# Growing grass over concrete?



## thill (Aug 23, 2006)

I finally removed the dog fence the previous owners installed. They set the fence posts in concreate and had a small concrete walk way going into the dog area (see pic below). Our plan is to bring in top soil to cover the concrete and plant grass seed to eventually have a continuous lawn. 

My questions is how much top soil do I need over the concrete for grass to grow? Or is it necessary to break out the sledge hammer and remove the concrete (God I hope not).

I ordered 6 yards which may be overkill, but also knowing we will always find a use for any excess.

Any tips are appreciated!

Thanks!


----------



## Dish7 (Apr 2, 2017)

I think I would use a cement saw and cut a clean edge then bust it out. Likely not more then 4" thick. Are those pavers along the sides? If so, maybe you won't need a saw.


----------



## d_rek (Nov 6, 2013)

Any grass on top of the concrete (unless you have 6+ inches) will likely burn up in the summer time due to not being able to hold moisture. I would bust it out. 

You can rent a skid with a jack hammer on it, or one of those handheld deals, or just use a sledge.


----------



## thill (Aug 23, 2006)

Dish7 said:


> I think I would use a cement saw and cut a clean edge then bust it out. Likely not more then 4" thick. Are those pavers along the sides? If so, maybe you won't need a saw.


Good idea on the cement saw. I'll look into renting one for a day. The pavers are staying. That is the sidewalk from our deck to the polebarn. The small cement slab at the fence gate and where the posts are buried are what I'm concerned about. I was hoping 4-6" of top soil would be good, but removing the cement might be better in the long run.


----------



## Dish7 (Apr 2, 2017)

thill said:


> The pavers are staying.


I figured that. What I meant was, if the slab you want to remove stops at the pavers, then there is no need for a saw. Just remove the necessary amount of pavers, bust the slab up and put the pavers back in place. Unless, of course, the cement runs under those pavers to the walk.


----------



## thill (Aug 23, 2006)

Dish7 said:


> I figured that. What I meant was, if the slab you want to remove stops at the pavers, then there is no need for a saw. Just remove the necessary amount of pavers, bust the slab up and put the pavers back in place. Unless, of course, the cement runs under those pavers to the walk.


Gotcha. Makes sense.

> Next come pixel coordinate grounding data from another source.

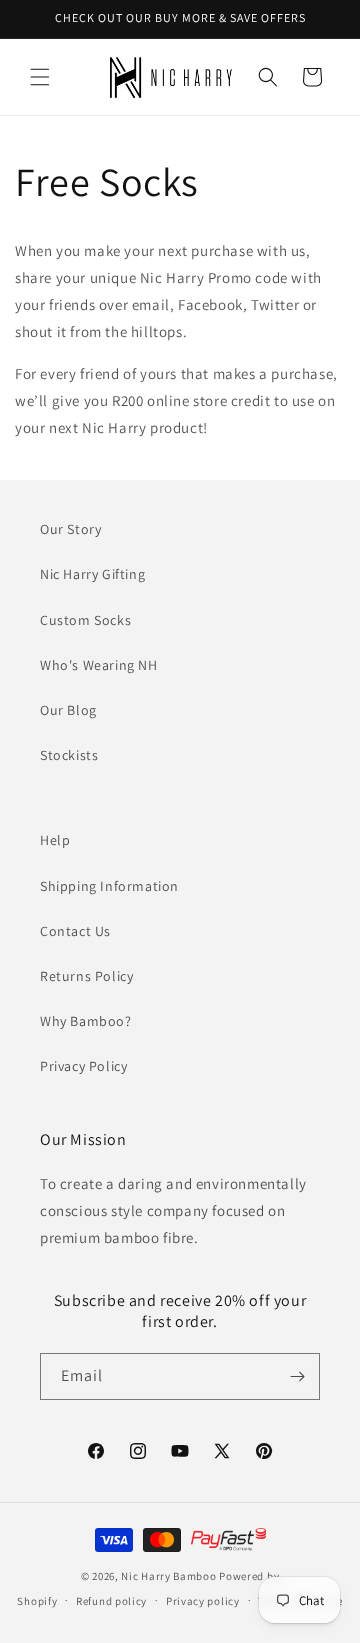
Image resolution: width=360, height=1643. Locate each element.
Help (55, 840)
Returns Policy (86, 976)
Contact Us (75, 931)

The concrete must go!


----------



## Radar420 (Oct 7, 2004)

You can use a car jack to remove the fence posts with the concrete. YouTube will have plenty of videos.


----------



## thill (Aug 23, 2006)

Radar420 said:


> You can use a car jack to remove the fence posts with the concrete. YouTube will have plenty of videos.


I took that picture before I cut all the posts down. The sawzall make quick work of removing them.


----------



## jjlrrw (May 1, 2006)

If you have a way to lift the edge of the cement ( tractor bucket) a sledge hammer will break it into small pieces without much effort, load onto a trailer and haul to Top Grade Compost on Fillmore just West of 104th street they will take it for free (I see you are from West Olive) or I would rent a jack hammer and bust it up, I feel a saw is a lot of work and makes a ton of dust plus after the blade fee I think a hammer is cheaper and a lot faster.


----------



## Bucman (Jun 29, 2016)

I got a 10# sledge thatll make quick work of that slab!


----------



## brushbuster (Nov 9, 2009)

Got any kids?


----------



## thill (Aug 23, 2006)

brushbuster said:


> Got any kids?


Yes...he's mowing the lawn now if that's what you're getting at...


----------



## thill (Aug 23, 2006)

Just rented a 60 lb demo hammer. I'll report back tomorrow.


----------



## brushbuster (Nov 9, 2009)

thill said:


> Yes...he's mowing the lawn now if that's what you're getting at...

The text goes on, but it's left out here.